# I need advice on my cross country travel



## advice seeking lady! (Dec 16, 2018)

Hi everyone.

I am traveling alone for the first time, and I have no amtrak stations near me. This means that amtrak has given me a greyhound bus to ride for 2 hours and 20 minutes from 5:35 until 7:55.

I know that greyhounds run late, and I will be taking this greyhound in a sketchy city. What should I expect? I am moving from alabama (mobile station) to seattle (king street station).

The amtrak trains are something I'm really looking forward to; I was fortunate enough to have been able to afford a private room and will enjoy the bed and view on my alone time.

It's all quite the change of life, as I have just about no experience out on my own, though. what should I bring? should I expect questionable experiences?

Thanks


----------



## advice seeking lady! (Dec 16, 2018)

5:35AM, I should clarify. It'll be very early in the morning*


----------



## caravanman (Dec 16, 2018)

Hi,

Although anyone can be in the wrong place at the wrong time, there is no need to over worry yourself, most folk we meet are decent people, much like ourselves...

Do you depart from a Greyhound bus station, or a kerbside stop? If you are getting the bus from a station, no problem. If a kerbside halt, maybe try to get a lift and ask them to wait untill the bus arrives.

Have you thought to make the trip to the point where you get the train the day before?

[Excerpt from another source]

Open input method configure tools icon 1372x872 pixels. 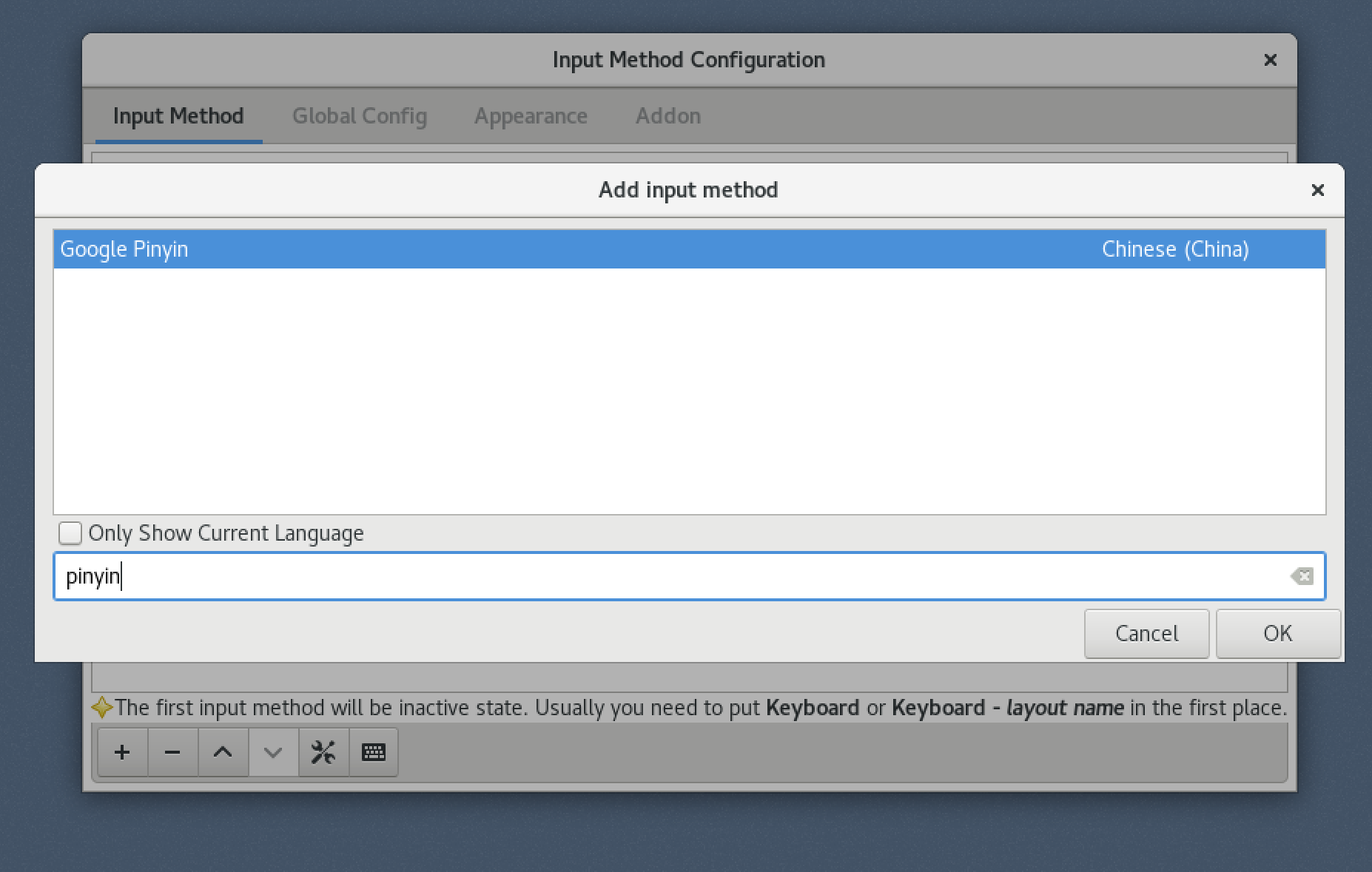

You would need to modify your ticket I guess to remove the greyhound section.

Get a lift or catch a daytime greyhound, get the hotel overnight for one night near the amtrak station, and have a more relaxed start to your train rides?

As to what to bring, there are several posts on the forum giving such advice:  First time rider advice  

My feeling is that it is best to just bring a few books to read, or a laptop with headphones for movies or music.

It seems like a big change to you, but you can do it all with ease, and who knows where you may venture on your next train rides.

Good luck!

Ed

PS If you do decide to take any alternative way to the first Amtrak station, you must let Amtrak know by changing your ticket in advance, or they may list you as a "no show" for the whole journey to Seattle...


----------



## Devil's Advocate (Dec 16, 2018)

caravanman said:


> Although anyone can be in the wrong place at the wrong time, there is no need to over worry yourself, most folk we meet are decent people, much like ourselves...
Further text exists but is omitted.